To-do list:
1: Answer these from the post about Leslie Halliwell's film reference books:
(a) In what year were the listed books published?
(b) Which tennis tournament has been almost wholly free from rain so far this year?
(c) What made life easier than using Halliwell's reference books?
2: Write the next part of the post about Leslie Halliwell's film reference books, picking up after its final sentence.

Document passage:
%%
Being a Film Geek Before the Internet: the Double Halliwell


Today's books, when I get to them, will be:

The Filmgoer's Companion

The Film Guide

& Seats in All Parts

 all by Leslie Halliwell

published 1985


Halliwell 3


The connection between film minutiae, and summer sports events, and the weather, may be hard to trace, but for 30 years it was undoubtedly there. The Wimbledon tennis tournament has been almost wholly free from rain so far this year, very unusually, but I still thought with nostalgia, as I do every year, of an odd corner of TV and film practice from my earlier life, so I am writing about it in the hope that it might be familiar to other film fans.

Leslie Halliwell was renowned to my generation as THE great expert on films, and the author of wonderful reference books that we used all the time before the Internet and IMDB made life easier.
%%
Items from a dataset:
%%
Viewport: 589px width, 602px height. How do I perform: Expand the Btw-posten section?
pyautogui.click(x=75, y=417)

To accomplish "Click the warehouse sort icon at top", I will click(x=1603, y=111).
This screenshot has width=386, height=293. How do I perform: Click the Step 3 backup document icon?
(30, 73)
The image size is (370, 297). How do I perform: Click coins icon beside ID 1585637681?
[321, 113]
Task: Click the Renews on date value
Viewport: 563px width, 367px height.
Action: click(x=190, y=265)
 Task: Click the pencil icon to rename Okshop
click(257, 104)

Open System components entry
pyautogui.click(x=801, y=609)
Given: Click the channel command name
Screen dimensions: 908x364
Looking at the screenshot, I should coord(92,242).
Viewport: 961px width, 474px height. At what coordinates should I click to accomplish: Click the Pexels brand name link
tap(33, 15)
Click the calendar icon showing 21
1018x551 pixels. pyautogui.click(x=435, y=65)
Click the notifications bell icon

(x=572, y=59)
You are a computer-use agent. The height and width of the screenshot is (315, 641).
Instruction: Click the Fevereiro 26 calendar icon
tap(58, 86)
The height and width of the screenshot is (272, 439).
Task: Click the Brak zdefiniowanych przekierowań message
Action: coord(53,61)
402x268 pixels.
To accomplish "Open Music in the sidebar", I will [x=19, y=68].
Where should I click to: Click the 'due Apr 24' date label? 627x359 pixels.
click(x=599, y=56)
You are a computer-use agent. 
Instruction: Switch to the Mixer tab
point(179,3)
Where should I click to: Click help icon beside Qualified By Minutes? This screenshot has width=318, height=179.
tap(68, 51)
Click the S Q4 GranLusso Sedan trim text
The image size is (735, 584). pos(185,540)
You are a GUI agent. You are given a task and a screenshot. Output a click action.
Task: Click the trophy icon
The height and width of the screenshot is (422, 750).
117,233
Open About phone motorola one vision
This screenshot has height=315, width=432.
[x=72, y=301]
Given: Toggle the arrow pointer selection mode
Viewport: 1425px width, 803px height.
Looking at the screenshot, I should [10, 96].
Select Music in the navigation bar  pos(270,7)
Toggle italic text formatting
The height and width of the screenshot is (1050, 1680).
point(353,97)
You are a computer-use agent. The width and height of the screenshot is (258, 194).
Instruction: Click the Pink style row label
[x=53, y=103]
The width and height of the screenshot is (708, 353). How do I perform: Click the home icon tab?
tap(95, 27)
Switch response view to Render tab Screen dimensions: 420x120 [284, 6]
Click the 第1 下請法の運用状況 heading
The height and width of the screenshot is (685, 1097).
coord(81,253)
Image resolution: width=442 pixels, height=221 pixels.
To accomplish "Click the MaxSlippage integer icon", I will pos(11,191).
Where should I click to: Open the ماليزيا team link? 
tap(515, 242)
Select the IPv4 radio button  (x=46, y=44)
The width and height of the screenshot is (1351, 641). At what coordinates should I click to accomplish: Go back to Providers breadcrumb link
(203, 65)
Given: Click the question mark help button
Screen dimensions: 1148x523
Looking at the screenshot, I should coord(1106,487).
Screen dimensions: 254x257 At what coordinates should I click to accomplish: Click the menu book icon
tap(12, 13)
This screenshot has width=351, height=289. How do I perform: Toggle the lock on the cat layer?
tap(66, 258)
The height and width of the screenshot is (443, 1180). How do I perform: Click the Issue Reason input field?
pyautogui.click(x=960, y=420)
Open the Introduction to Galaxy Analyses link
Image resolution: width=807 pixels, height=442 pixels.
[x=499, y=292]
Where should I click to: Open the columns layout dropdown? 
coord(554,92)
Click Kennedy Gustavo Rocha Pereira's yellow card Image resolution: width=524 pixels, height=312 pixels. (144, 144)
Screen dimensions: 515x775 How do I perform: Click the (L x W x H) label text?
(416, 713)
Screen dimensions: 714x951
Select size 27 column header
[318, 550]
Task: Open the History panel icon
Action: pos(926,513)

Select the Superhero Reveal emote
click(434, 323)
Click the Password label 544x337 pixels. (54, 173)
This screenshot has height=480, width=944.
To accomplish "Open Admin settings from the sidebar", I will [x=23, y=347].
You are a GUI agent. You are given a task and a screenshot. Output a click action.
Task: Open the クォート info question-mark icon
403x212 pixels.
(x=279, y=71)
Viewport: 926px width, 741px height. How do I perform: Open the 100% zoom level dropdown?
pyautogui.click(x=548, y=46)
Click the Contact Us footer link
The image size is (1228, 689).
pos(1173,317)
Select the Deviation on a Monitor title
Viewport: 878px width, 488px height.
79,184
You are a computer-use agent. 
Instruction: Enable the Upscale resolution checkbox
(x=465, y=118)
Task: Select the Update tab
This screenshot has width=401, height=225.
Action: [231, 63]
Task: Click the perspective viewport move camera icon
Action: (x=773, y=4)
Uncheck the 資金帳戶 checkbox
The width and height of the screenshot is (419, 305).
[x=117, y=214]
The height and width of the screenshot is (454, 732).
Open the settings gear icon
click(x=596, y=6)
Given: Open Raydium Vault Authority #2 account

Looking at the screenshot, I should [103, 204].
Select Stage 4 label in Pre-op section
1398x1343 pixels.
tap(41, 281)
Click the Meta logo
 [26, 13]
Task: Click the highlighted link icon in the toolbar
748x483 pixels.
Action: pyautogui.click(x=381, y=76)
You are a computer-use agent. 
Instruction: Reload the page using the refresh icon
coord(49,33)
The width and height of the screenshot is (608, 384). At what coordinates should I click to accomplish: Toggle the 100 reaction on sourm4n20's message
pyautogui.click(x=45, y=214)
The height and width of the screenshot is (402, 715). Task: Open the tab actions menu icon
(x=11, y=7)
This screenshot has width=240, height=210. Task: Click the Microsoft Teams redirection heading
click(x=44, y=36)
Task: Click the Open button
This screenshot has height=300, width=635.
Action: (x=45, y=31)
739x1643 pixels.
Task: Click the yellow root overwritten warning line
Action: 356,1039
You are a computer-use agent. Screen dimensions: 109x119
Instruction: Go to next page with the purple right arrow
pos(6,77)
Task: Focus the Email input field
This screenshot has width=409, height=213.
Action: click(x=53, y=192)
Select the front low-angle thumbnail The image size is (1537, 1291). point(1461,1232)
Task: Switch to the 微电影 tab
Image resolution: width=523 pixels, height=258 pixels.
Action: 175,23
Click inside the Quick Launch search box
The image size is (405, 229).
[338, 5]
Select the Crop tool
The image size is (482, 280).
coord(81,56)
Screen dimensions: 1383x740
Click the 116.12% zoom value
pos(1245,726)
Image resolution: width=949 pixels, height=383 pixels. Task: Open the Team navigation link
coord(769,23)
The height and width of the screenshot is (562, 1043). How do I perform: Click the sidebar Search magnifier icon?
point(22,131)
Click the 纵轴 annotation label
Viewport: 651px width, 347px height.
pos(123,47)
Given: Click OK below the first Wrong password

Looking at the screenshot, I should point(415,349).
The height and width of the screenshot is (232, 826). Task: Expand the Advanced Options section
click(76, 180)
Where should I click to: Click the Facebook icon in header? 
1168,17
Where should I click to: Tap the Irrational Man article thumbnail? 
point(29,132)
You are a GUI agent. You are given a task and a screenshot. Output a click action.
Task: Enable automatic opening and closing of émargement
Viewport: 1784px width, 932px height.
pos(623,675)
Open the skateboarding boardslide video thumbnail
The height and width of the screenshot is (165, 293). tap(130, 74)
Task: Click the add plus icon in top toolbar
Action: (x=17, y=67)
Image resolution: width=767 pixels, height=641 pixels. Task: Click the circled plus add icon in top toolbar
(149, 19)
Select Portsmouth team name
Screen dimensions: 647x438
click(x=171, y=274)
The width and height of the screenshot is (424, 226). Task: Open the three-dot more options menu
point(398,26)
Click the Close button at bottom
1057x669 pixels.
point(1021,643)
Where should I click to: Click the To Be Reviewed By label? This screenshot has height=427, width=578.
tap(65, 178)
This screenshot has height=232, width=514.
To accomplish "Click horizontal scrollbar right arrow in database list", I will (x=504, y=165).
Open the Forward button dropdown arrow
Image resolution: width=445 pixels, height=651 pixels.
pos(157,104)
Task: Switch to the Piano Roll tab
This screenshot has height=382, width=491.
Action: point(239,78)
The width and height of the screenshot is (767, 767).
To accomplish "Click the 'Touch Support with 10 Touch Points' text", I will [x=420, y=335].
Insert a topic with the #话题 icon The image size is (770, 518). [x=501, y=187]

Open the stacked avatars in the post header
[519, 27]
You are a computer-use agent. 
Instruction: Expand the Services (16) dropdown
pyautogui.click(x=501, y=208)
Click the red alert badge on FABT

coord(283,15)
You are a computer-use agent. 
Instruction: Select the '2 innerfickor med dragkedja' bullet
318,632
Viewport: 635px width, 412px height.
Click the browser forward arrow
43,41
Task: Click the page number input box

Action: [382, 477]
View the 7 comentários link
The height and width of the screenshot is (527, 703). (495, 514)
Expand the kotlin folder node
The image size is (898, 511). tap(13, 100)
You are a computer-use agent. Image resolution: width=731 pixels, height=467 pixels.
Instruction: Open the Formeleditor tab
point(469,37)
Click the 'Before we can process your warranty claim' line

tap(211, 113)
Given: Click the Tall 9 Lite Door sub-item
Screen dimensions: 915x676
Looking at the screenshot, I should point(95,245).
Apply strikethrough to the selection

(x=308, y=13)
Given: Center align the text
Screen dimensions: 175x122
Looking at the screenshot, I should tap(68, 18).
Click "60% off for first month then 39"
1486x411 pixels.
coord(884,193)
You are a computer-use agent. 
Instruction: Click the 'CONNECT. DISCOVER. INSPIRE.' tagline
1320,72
%%
Set of answers:
1:
(a) 1985
(b) The Wimbledon tennis tournament
(c) The Internet and IMDB

2:
And so I am going to describe something called a Double Halliwell, in the hopes that others will recognize this manoeuvre, and tell me that they did the same. We always called it that in my family - film and casting fiends all. Those who join our family later claim that throughout any film or TV drama the family talks all the time, saying ‘Who’s that – was he the one in that Agatha Christie last week?’ and ‘ she must have made this film before she married X, do you think?’ and (of course!) ‘SHE must be the murderer: she wouldn’t have taken the role otherwise’. But then when the credits roll there is absolute silence as everyone studies them closely. (Of course we pull the new people into the cult eventually, and soon they are saying knowledgeably ‘she must have played one of the Bennet girls in Pride and Prejudice’ – always a safe bet – or wondering if this was one of a later star’s first films.)

Anyway, gather round while Grandma explains about 


The Double Halliwell


Imagine it is a summer’s day long in the past and you think you will watch some Wimbledon or cricket on a Tuesday afternoon, so you switch on the TV, but there are no sportspersons in sight. Instead there is a black and white film halfway through. It is obvious that rain must have halted play, so the BBC is showing a film instead - but infuriatingly, there is no way to know what film it is if you don’t recognize it. This is maddening, an unscratched itch. We are talking the 1970s, 80s and most of the 90s here: you can’t just hit an info button on your remote control, you can’t go on Twitter and ask your mates, you can’t look at a BBC website and see if they are explaining what is happening.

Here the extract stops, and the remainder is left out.